-- Information shown follows --

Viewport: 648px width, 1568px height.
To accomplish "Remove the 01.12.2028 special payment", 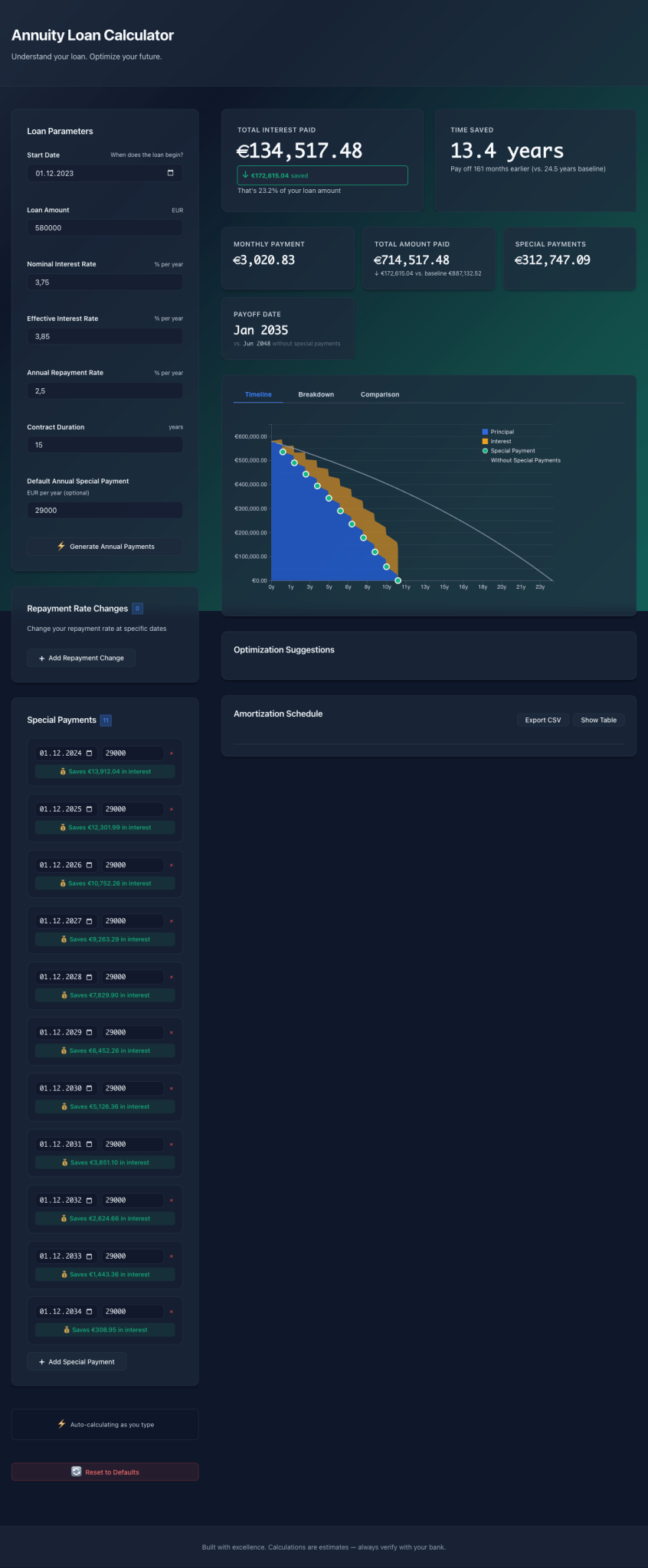I will click(171, 977).
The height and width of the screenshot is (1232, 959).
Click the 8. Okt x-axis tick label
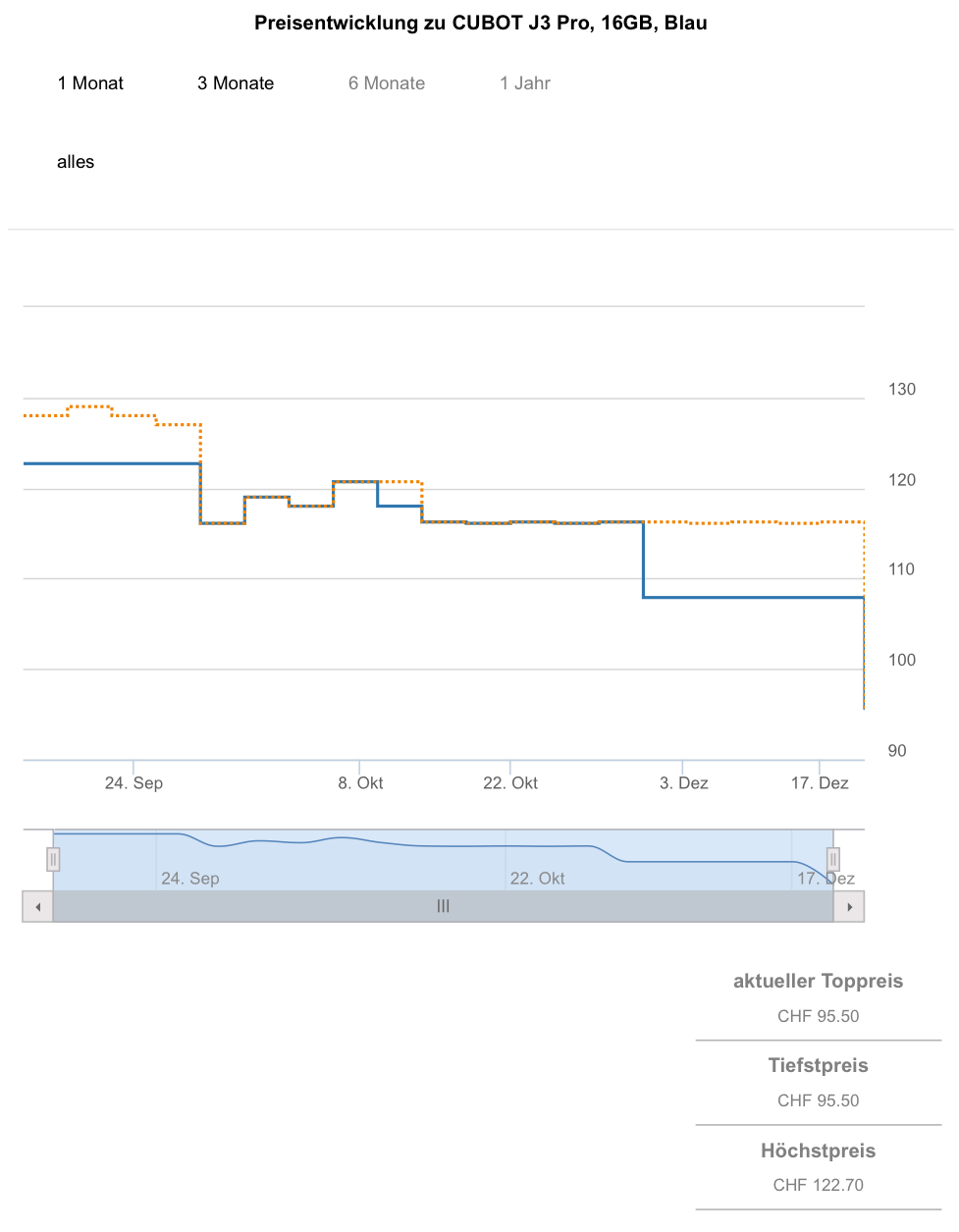[x=360, y=783]

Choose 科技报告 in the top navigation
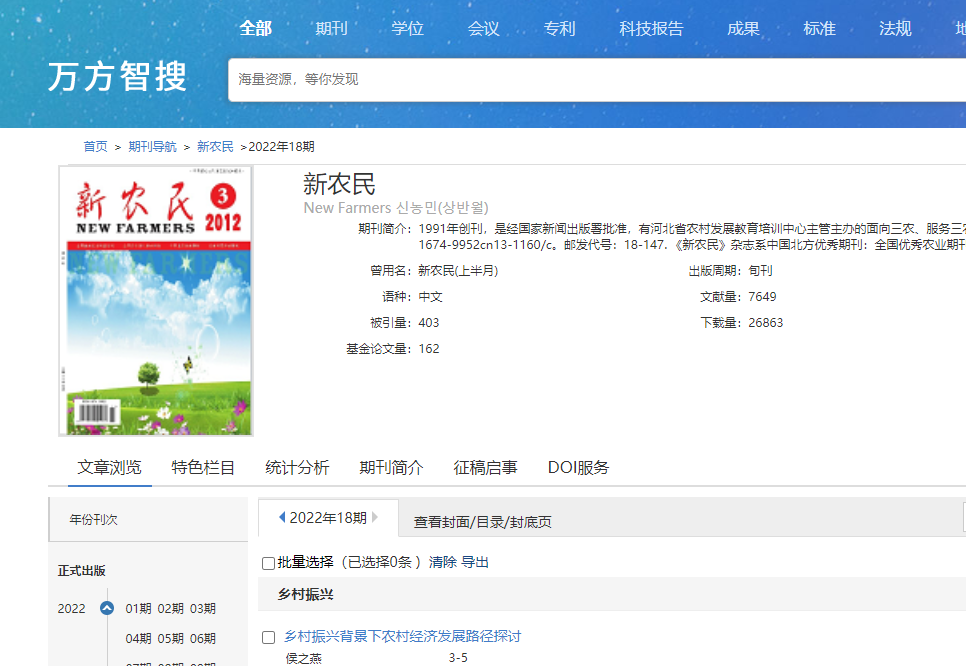[651, 28]
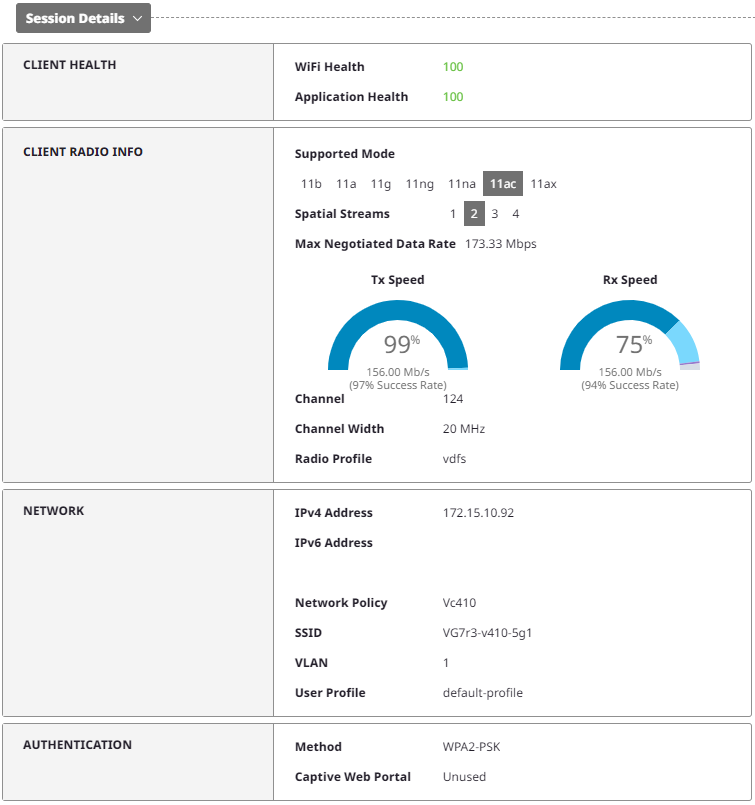Select spatial stream 3

click(495, 214)
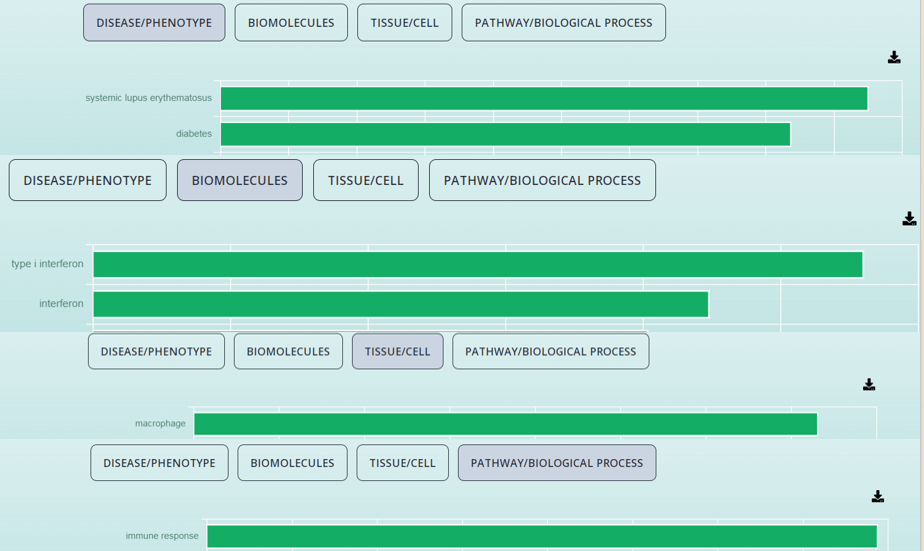
Task: Open TISSUE/CELL tab in top panel
Action: (x=404, y=22)
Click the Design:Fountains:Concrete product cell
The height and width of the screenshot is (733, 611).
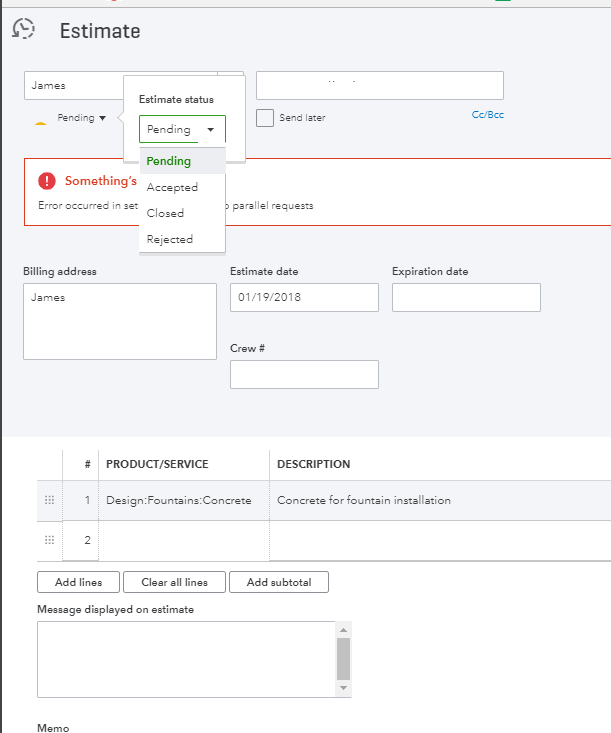click(x=179, y=500)
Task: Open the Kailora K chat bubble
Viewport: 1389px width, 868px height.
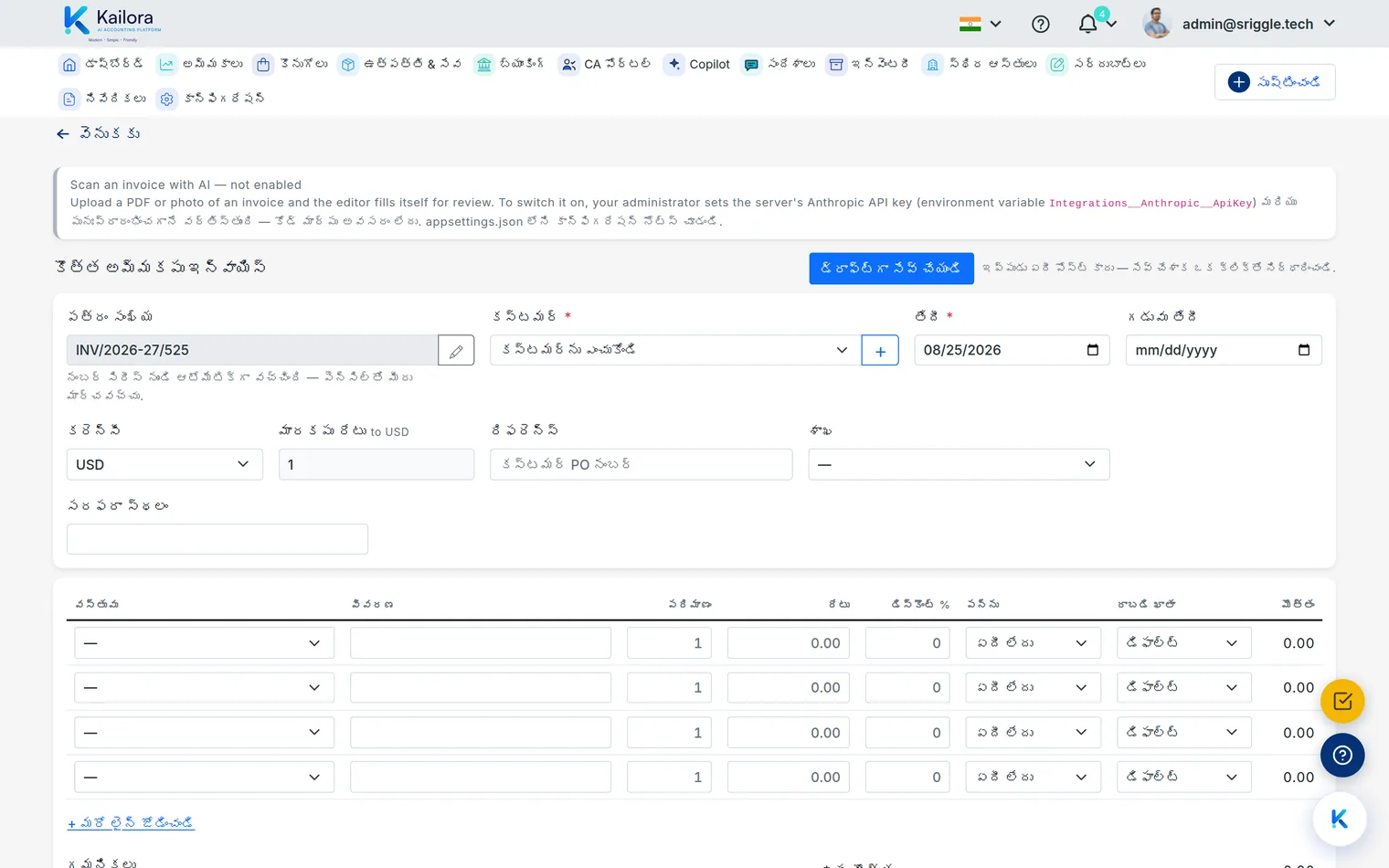Action: click(x=1340, y=820)
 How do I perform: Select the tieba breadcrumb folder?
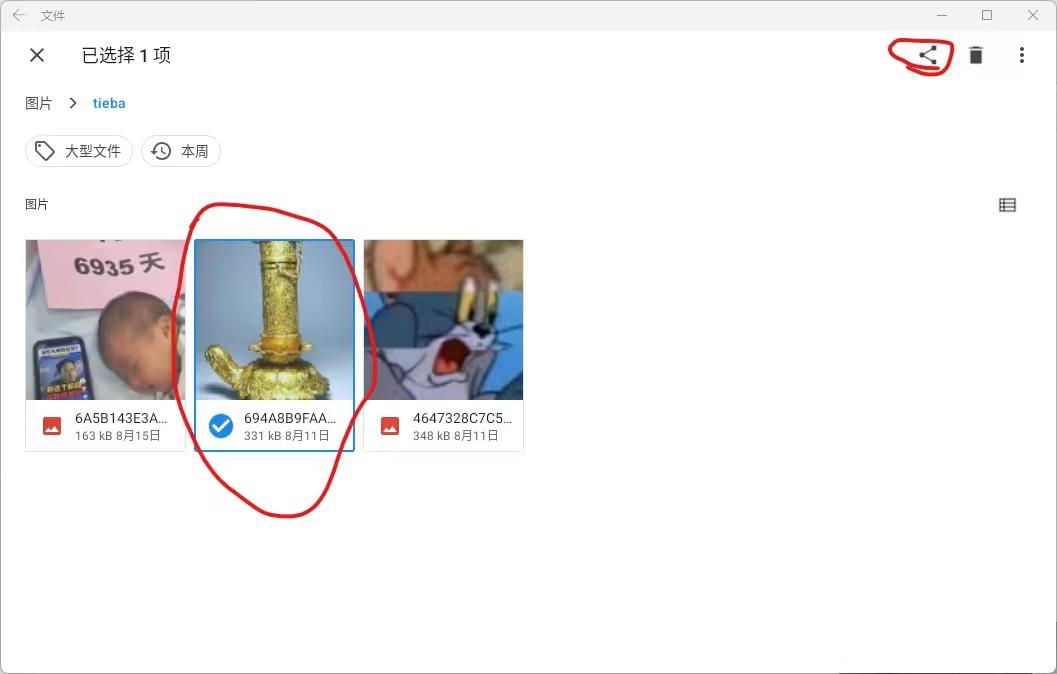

-- Information shown concluded --

Prompt: Restate, word for word, each line from the line containing "Viewport: 1389px width, 868px height." through the end of the entries above; the pictures are not part of the copy.

Answer space:
Viewport: 1389px width, 868px height.
Action: click(x=1340, y=820)
 How do I perform: Select the tieba breadcrumb folder?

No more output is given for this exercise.